Peter J. Holzer wrote:
For those interested, if basic laws of operations research, physics,  
science and Thermodynamics isn't good enough, then Believe Sendmail!
    http://www.sendmail.org/~ca/email/doc8.12/op-sh-4.html
    The ConnectionCacheTimeout ( K) option specifies the maximum time
    that any cached connection will be permitted to idle. When the idle
    time exceeds this value the connection is closed. *This number  
should be
    small (under ten minutes) to prevent you from grabbing too many  
resources
    from other hosts. The default is five minutes.*
I'm not sure what you are arguing here. That five minutes is a
reasonable idle time for connection caching? That there are MTAs with
ridiculously long defaults? 
I guess I am disappointed that the focus was lost here.  The initial 
problem of causing delays and resource issues on the receiver to one 
where its "OK" as long as we fine tune it.

#### PROVIDED DATA

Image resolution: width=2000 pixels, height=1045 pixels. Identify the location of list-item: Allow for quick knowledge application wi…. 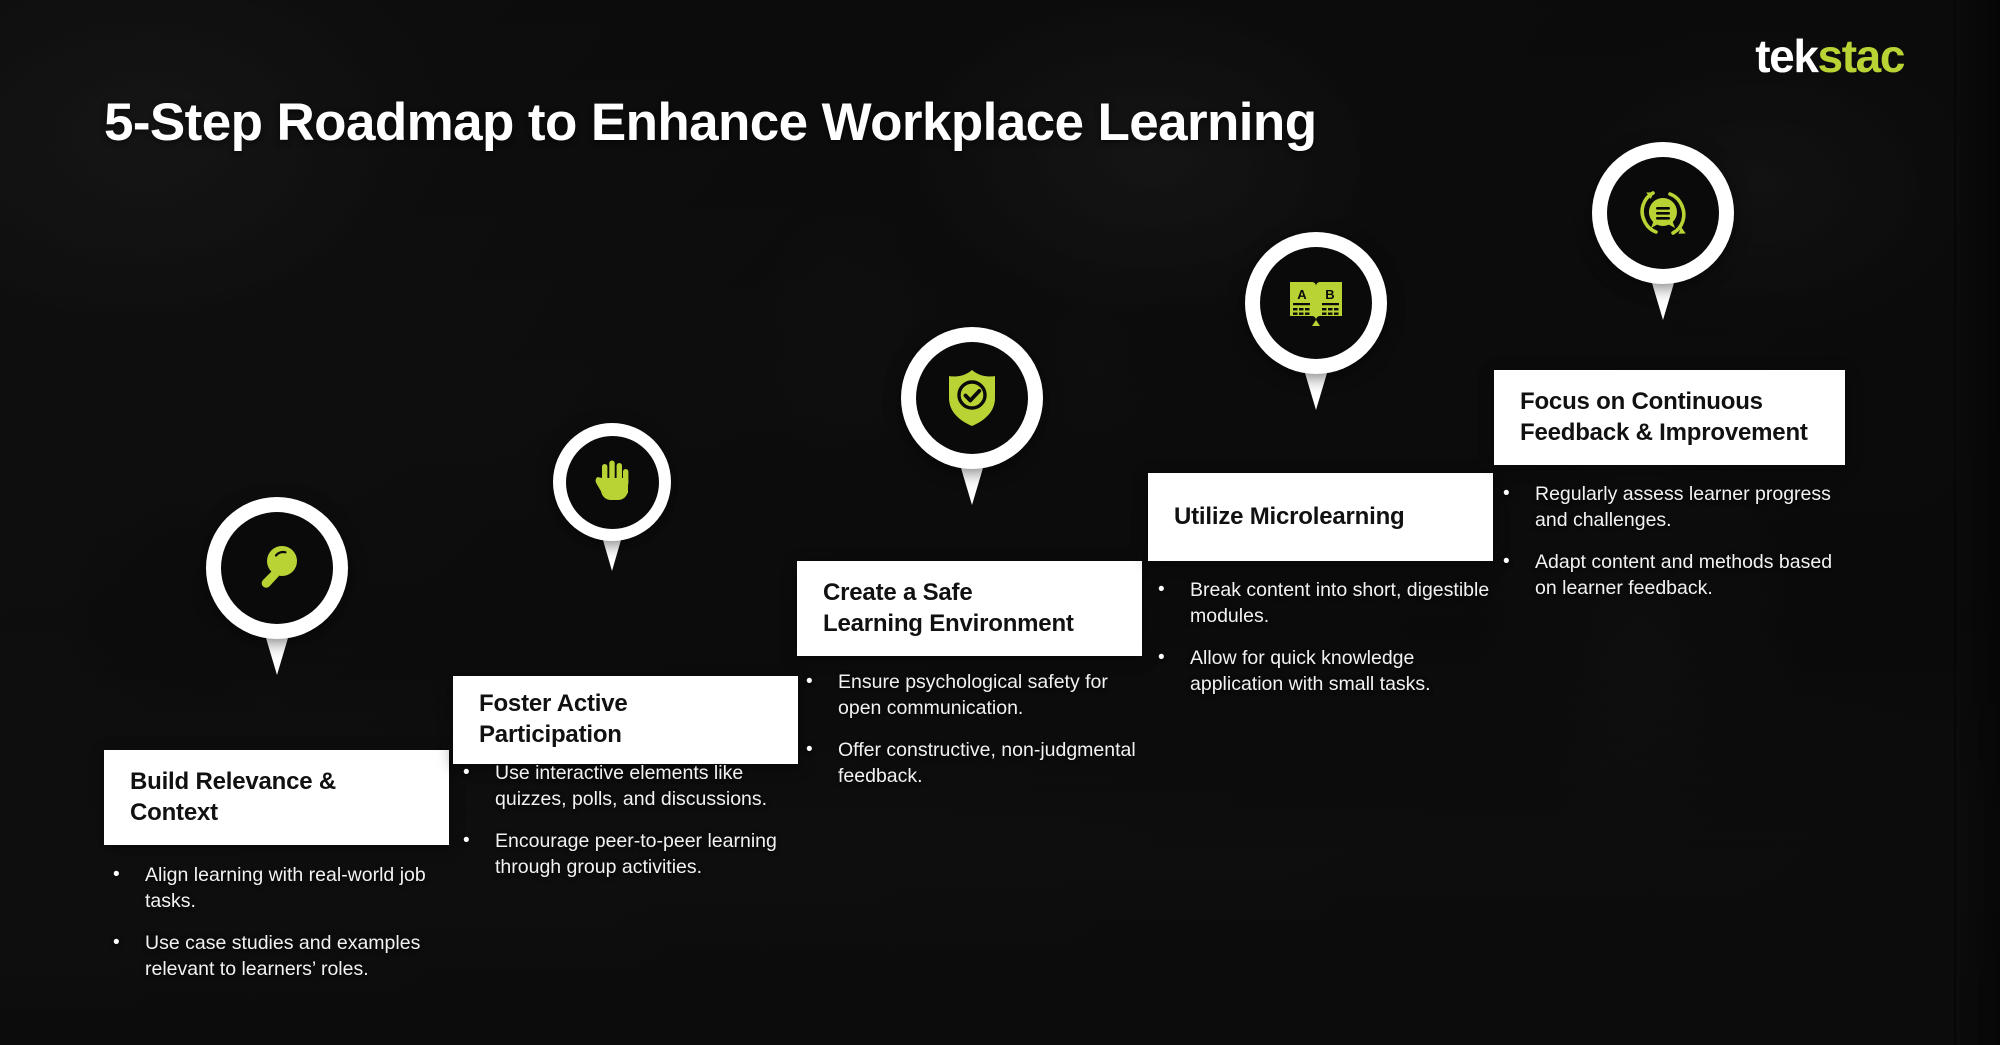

#### REQUIREMENT
Extend the email discussion of Sendmail's connection cache timeout, picking up right after its final sentence.

#### ANSWER
Producing a Tuning doc is fine, but it should not the key focus of 
using this to continue abusing receivers in unauthorized and 
undesirable ways.  It doesn't matter what a client thinks what it good 
or bad - its what the receiver thinks. It has absolutely nothing to do 
with "mainstream" systems or not - that mentality continues to hurts 
groups like this.  Gets us no way and never solves problems across the 
board for the entire community.
I can only see an SMTP extension that exposes a permission token, 
CSHARE=#, perhaps that allows a receiver to allocate the channels it 
wants to allow for these special connections without degradation the 
system loading limits and also not hurting other clients from getting in.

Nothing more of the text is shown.